Ginger is a very polarizing root. Having grown up with it in almost every dish (ginger is to Asians as garlic is to Italians), I like a pronounced ginger flavor in both cooking and baking. But my husband and probably most other people from his western European family? Blechhh. I never really understood why they all love hot peppers so much but couldn’t stand the spicy bite of ginger root.
Enter young, or baby, ginger. Young ginger is picked in infancy and doesn’t contain the spicy, stringy flesh of supermarket ginger. It is very crisp and pale-colored, with a ginger flavor that is sweet and somewhat reminiscent of fresh water chesnuts.
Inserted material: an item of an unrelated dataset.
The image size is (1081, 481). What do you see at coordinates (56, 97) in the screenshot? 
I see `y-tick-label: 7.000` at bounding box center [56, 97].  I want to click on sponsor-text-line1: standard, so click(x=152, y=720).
I had only seen it in Asian supermarkets until I came across some from Gravity Hill Farm, purveyor of some of the most beautiful organic produce I’ve ever seen. You can find them at the Stockton Market. I’m not sure why you can’t find more local farmers making it, as I recently read that it is very easy to grow. Guess it’s all those western European ginger-haters.
I haven’t yet had a chance to spring this new find on my in-laws, but the fact that Hubby actually used the word “yum” and proceeded to eat whole slices roasted with fish, I knew it would make a future appearance.
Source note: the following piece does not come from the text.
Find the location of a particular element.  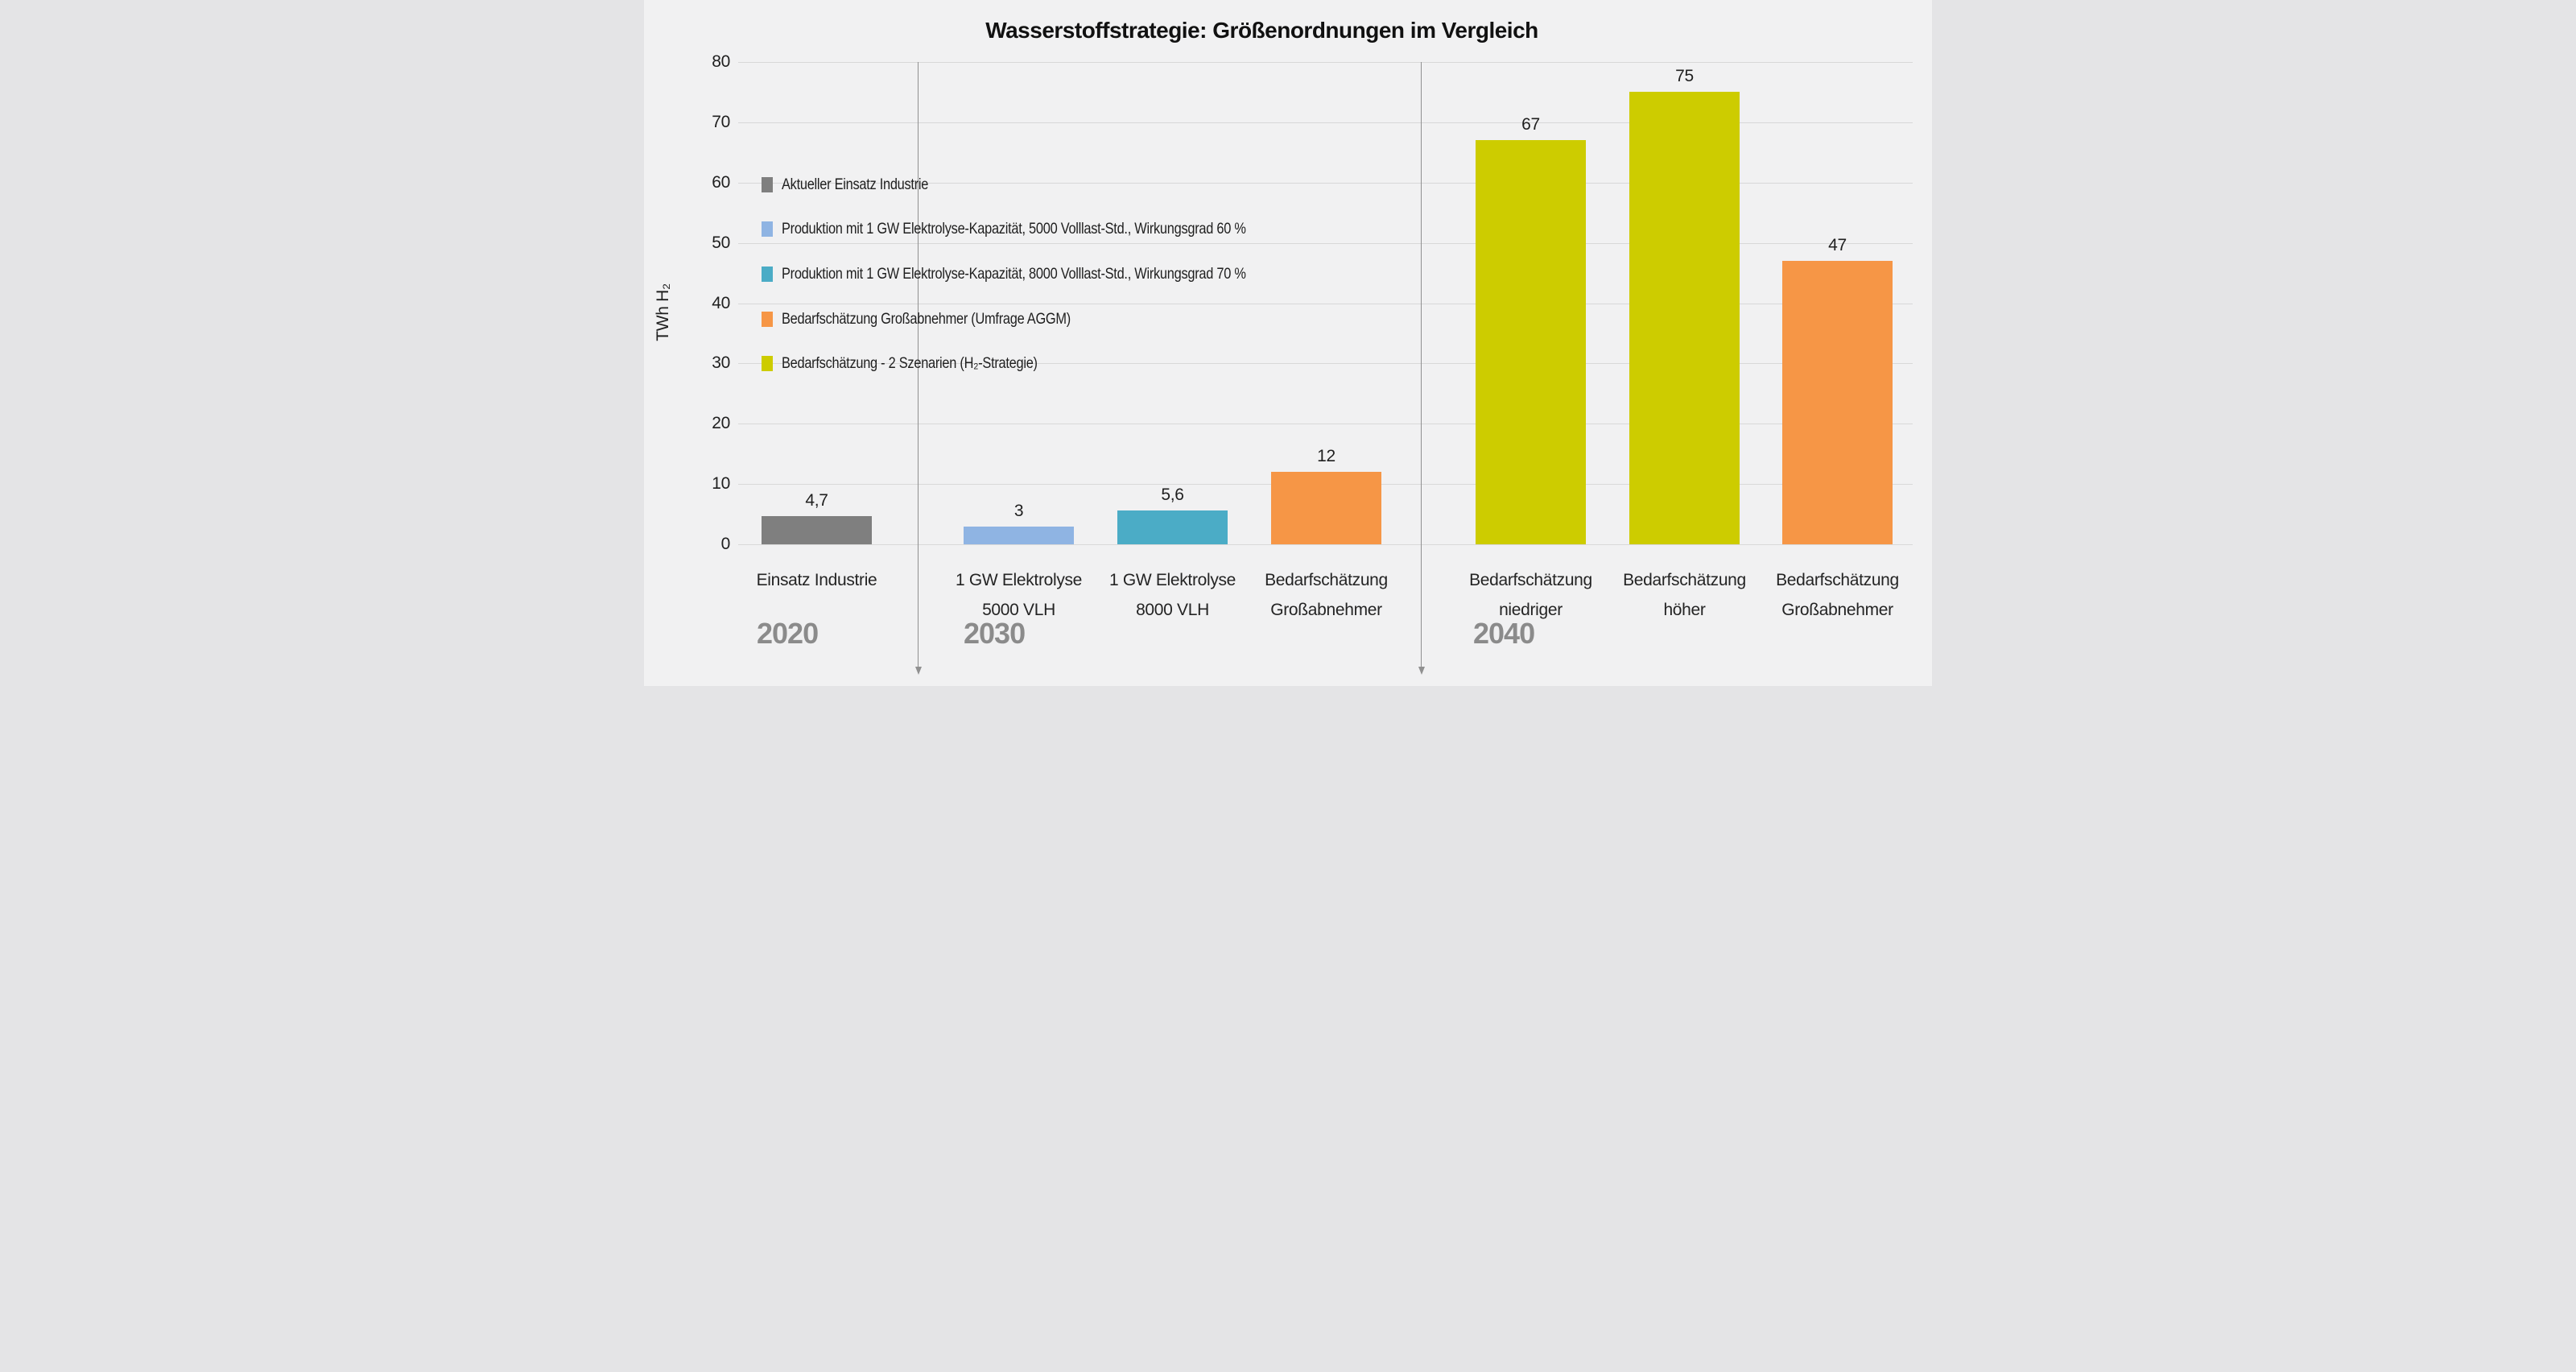

group-divider-2030-2040 is located at coordinates (1422, 364).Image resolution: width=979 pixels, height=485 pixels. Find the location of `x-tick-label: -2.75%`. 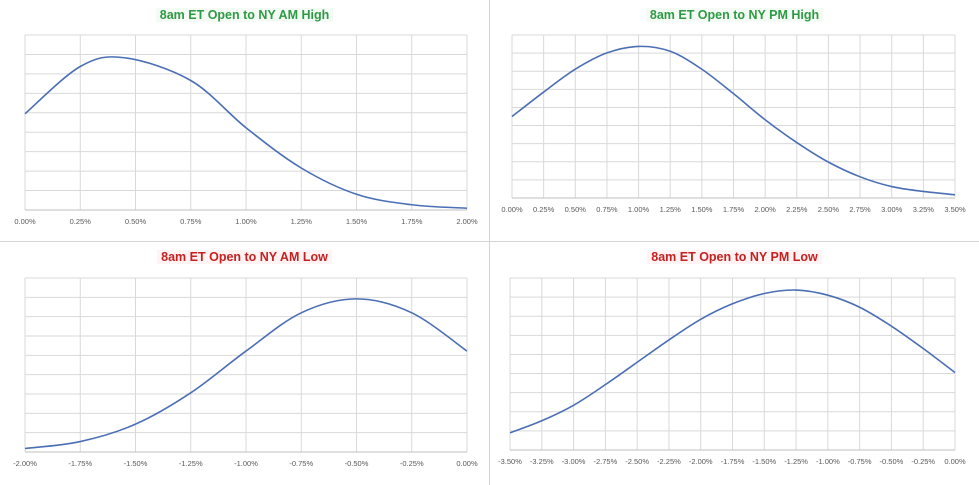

Out of fear I wouldn’t see it again, I loaded up and then promptly got overwhelmed by a series of household appliance breakdowns and discouraging service calls, so dinner was to be had elsewhere for awhile. The ginger got a little old (and oddly enough got much spicier) so I decided to candy it, inspired by my sister’s own project just a couple of weeks prior and the fact that David Lebovitz posted a simple recipe on Facebook (love him). A couple of days later and the spice has already died down – but they still retain that delicious gingery flavor to appear in future pies, cakes, and pancakes. I also love things that stay shelf stable – great gift idea!